There are many people who perform very important services for us, yet we wouldn't dream of tipping them and it would be insulting if we even offered to do so. We do not tip store salesmen when we buy articles. We do not tip many people who perform services as their jobs. Yet we are expected to tip waiters, ship's cabin stewards, taxi drivers, bellboys at hotels and the like.
So why do we tip those people and not others? Do waiters and cabin stewards offer us life-saving services like doctors and nurses do? Of course not. Waiters merely deliver food to our tables - food for which we paid and where the delivery is part of the cost of that food. Waiters get paid wages by restaurants to do those jobs.
Do cruise ship cabin stewards offer us anything that is so extraordinary that it requires an extra reward to be granted to them? Of course not - they are paid to clean cabins, make beds and change towels. They are merely doing their jobs and not only that, they require no qualifications or skills whatsoever. You could train a chimpanzee to do those tasks.

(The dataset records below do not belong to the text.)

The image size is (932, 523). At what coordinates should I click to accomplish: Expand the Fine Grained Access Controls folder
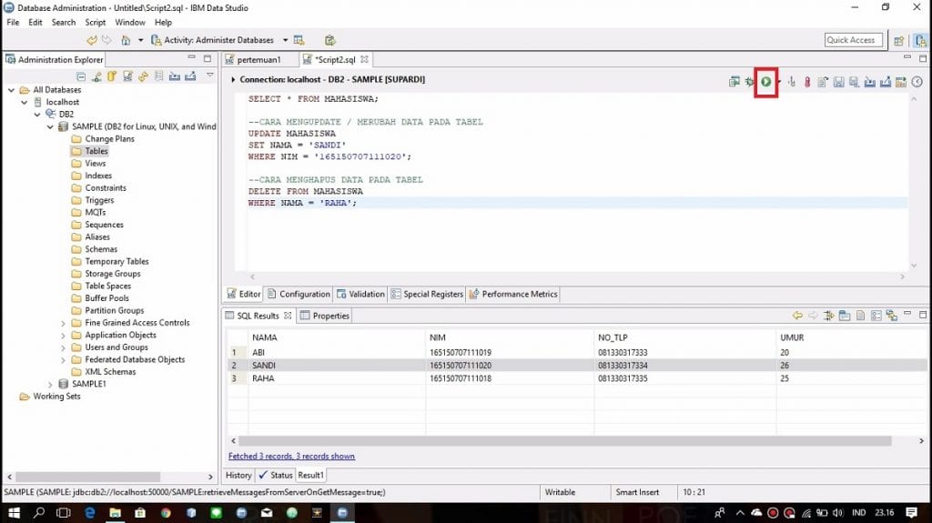tap(63, 323)
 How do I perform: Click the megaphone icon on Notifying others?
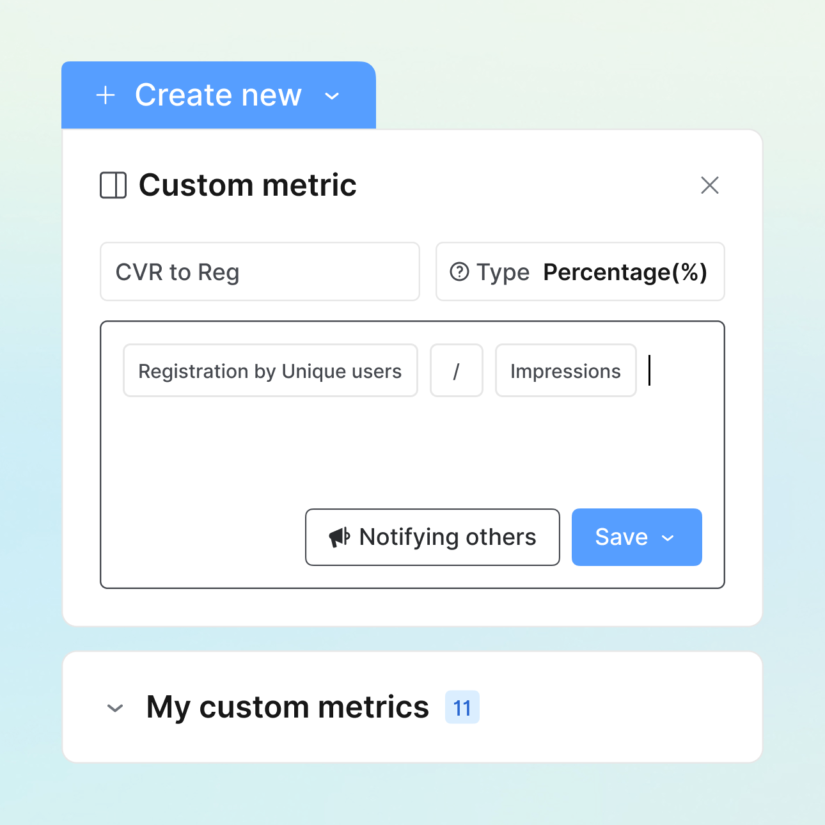tap(340, 537)
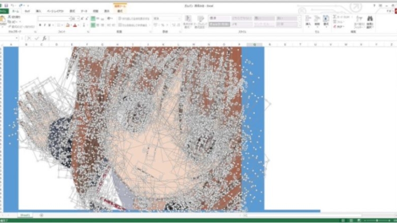Switch to the Insert ribbon tab
The width and height of the screenshot is (397, 223).
click(39, 11)
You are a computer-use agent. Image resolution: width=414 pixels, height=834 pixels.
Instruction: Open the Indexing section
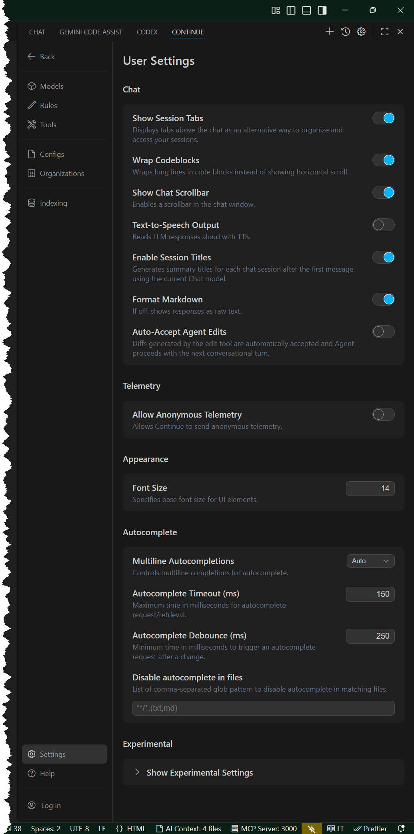[53, 203]
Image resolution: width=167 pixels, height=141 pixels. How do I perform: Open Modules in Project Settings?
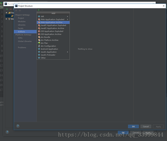(22, 21)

But this whole business of gratuities is not to reward people for their service. It is to enable employers to exploit people in low-paid jobs in order to pay them even lousier wages and use the lure of gratuities to entice them to take crappy jobs for crappy wages and on ships, crappy living conditions.
This is why major cruise lines employ people from third-world nations such as India, Philippines, Indonesia and some South American countries or people from the former communist eastern bloc nations to be cabin stewards, waiters and cleaners, simply because Americans and Australians would not do this work for a pittance.
People who patronise restaurants or cruise ships where gratuities are compulsory should make a point of not giving anybody any tips whatsoever and most importantly, tell those service people that as they have already been slugged with compulsory gratuities, they are not going to give one cent more in tips to anybody.
And those service people need to be told that if they don't like that situation, they can damn well complain to their employers until those employers stop extorting compulsory gratuities from their customers.
Tipping in Australia is not necessary. This nation has decent basic wages and people are paid reasonably well for doing their jobs. The point is that they should be doing their jobs without expecting gratuities for this. There are so many people working in professions and jobs that involve dealing with the public, yet there are no expectations that they will receive tips for doing their jobs.
A nice "Thank You" to waiters should be enough and if they bitch about not getting a tip, tell them that you deliver services to people and don't get tips, so what is so special about them, that they think that you should pay over and above what you paid to purchase meals?